* Documento fuente *

------------------------------------

Hay una ventaja, Dosmé, los capacitores quedan prácticamente sin contacto con las resistencias. Qué opinas de la cinta adhesiva resistente al calor. Impedirá la disipasión? Si la puedo utilizar soluciono muchos problemas de armado.


----------



## Cacho (Feb 27, 2011)

Pero urólogo, perdón, Uro Loco, si ponés un zócalo para chips de 8 patas pegado con plástico (ese de las barritas, común y corriente), separado lo suficiente de la placa y recién sobre él montás el TDA ya tenés solucionado el tema y como va a estar separado "lo caliente" del plástico, no habrá problemas.

O podés usar un zócalo para integrados de más patas (digamos que 16) y dos tornilitos, uno por lado, para fijarlo a la placa. Y si algo sale mal y vuela con ganas, cambiarlo es un quitipón nomás.

Ahora que sé que la línea azul no se conecta a masa, entonces a probar nomás.


----------



## Uro (Feb 27, 2011)

Cacho, realmente no veo el problema en el integrado. Lo veo en las figuras donde las resistencias tocan los capacitores. La parte superior del capacitor está descubierta, además sostenerlos en el aire implica adosarlos a las resistencias, es ahí donde necesito la cinta adhesiva para evitar contactos accidentales, o que el diseño me exija pegar el capacitor a la unión de dos resistencias. 

En este ensayo tuve ese inconveniente. Utilicé cinta adhesiva corriente. Si hay calentamiento, puede haber contactos no convenientes puesto que esa cinta se despega con el calor.


----------



## Cacho (Feb 27, 2011)

Ahhhhhhhhhhh...

------------------------------------

Filas guardadas

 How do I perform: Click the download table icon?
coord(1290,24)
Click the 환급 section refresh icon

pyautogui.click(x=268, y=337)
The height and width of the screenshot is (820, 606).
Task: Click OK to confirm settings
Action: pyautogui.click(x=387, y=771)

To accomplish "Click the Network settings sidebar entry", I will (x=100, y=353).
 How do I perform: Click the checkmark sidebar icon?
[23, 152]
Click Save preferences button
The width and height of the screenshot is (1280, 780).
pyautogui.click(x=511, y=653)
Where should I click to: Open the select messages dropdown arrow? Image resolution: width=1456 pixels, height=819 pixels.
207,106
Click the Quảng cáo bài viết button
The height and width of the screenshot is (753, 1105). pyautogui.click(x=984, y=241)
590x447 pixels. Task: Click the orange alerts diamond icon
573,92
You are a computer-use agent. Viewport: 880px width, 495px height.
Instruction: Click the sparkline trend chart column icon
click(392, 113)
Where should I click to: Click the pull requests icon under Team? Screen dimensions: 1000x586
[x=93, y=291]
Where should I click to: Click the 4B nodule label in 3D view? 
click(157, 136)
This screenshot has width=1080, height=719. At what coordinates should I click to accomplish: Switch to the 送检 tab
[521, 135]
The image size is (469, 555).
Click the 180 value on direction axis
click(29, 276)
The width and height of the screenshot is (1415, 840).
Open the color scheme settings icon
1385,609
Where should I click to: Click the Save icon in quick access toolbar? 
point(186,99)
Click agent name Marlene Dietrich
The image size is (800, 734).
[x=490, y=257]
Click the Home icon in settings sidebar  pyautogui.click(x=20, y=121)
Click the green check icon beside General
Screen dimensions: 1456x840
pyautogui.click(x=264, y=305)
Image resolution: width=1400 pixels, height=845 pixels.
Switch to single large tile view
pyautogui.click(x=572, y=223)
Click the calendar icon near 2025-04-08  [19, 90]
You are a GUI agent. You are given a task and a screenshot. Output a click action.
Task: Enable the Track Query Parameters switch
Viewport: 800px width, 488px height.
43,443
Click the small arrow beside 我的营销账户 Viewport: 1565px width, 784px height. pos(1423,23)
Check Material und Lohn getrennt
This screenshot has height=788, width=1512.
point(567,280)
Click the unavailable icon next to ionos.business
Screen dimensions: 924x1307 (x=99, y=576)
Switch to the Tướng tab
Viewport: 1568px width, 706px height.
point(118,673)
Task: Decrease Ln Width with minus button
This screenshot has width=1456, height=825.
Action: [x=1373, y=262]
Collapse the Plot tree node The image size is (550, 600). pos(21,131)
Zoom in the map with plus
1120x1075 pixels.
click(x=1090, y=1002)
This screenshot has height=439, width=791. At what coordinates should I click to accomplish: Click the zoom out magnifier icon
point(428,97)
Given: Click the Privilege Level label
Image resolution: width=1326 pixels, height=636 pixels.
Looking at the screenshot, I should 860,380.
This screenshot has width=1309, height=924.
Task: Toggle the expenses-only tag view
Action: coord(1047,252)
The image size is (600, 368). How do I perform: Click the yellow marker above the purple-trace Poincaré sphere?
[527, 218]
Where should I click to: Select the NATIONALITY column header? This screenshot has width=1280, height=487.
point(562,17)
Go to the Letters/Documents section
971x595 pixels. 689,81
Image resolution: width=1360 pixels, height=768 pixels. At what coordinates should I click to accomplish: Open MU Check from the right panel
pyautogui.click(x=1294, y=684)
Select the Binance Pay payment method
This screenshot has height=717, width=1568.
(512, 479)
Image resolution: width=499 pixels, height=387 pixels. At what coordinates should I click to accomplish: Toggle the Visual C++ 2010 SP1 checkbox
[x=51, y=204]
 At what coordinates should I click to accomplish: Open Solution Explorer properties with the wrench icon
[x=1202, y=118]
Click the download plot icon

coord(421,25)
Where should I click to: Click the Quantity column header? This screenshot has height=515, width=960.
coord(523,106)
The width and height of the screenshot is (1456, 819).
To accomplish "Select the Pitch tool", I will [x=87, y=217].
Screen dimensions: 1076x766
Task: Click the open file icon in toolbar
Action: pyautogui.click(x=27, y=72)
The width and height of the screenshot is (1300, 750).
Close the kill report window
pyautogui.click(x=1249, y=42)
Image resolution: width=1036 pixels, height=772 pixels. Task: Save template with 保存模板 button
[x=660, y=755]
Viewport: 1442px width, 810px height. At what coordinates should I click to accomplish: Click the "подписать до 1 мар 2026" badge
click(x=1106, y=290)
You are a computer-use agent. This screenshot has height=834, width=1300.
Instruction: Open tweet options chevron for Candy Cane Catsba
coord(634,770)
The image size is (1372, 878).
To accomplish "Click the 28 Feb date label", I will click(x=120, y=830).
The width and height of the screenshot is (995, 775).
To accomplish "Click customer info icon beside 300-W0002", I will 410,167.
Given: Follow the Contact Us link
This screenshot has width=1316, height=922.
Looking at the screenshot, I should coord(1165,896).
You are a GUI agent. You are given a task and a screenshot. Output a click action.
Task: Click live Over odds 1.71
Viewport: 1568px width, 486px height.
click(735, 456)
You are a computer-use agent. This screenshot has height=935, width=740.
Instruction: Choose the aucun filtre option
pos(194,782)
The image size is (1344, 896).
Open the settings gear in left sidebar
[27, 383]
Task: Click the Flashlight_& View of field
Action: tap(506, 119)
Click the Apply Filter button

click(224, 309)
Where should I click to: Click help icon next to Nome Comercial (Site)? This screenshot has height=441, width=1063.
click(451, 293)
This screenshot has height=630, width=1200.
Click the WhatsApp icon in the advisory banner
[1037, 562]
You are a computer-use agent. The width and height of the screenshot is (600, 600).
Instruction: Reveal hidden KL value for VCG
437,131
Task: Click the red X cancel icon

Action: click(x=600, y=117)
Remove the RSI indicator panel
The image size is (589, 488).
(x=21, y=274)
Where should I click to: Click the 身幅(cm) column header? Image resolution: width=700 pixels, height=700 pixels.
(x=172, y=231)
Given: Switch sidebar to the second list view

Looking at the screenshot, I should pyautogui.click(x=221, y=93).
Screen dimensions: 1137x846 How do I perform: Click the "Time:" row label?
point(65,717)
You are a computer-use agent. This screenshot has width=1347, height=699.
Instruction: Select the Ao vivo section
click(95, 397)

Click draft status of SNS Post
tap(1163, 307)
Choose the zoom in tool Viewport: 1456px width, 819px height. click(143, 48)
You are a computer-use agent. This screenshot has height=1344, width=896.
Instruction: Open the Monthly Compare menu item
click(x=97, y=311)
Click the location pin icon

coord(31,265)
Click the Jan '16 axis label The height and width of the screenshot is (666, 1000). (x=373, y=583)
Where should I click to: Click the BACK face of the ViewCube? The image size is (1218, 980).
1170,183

------------------------------------

Transcribe íntegro el documento fuente, sin cambiar nada. Estas filas provienen de otra fuente.

* Resultado *
Hay una ventaja, Dosmé, los capacitores quedan prácticamente sin contacto con las resistencias. Qué opinas de la cinta adhesiva resistente al calor. Impedirá la disipasión? Si la puedo utilizar soluciono muchos problemas de armado.


----------



## Cacho (Feb 27, 2011)

Pero urólogo, perdón, Uro Loco, si ponés un zócalo para chips de 8 patas pegado con plástico (ese de las barritas, común y corriente), separado lo suficiente de la placa y recién sobre él montás el TDA ya tenés solucionado el tema y como va a estar separado "lo caliente" del plástico, no habrá problemas.

O podés usar un zócalo para integrados de más patas (digamos que 16) y dos tornilitos, uno por lado, para fijarlo a la placa. Y si algo sale mal y vuela con ganas, cambiarlo es un quitipón nomás.

Ahora que sé que la línea azul no se conecta a masa, entonces a probar nomás.


----------



## Uro (Feb 27, 2011)

Cacho, realmente no veo el problema en el integrado. Lo veo en las figuras donde las resistencias tocan los capacitores. La parte superior del capacitor está descubierta, además sostenerlos en el aire implica adosarlos a las resistencias, es ahí donde necesito la cinta adhesiva para evitar contactos accidentales, o que el diseño me exija pegar el capacitor a la unión de dos resistencias. 

En este ensayo tuve ese inconveniente. Utilicé cinta adhesiva corriente. Si hay calentamiento, puede haber contactos no convenientes puesto que esa cinta se despega con el calor.


----------



## Cacho (Feb 27, 2011)

Ahhhhhhhhhhh...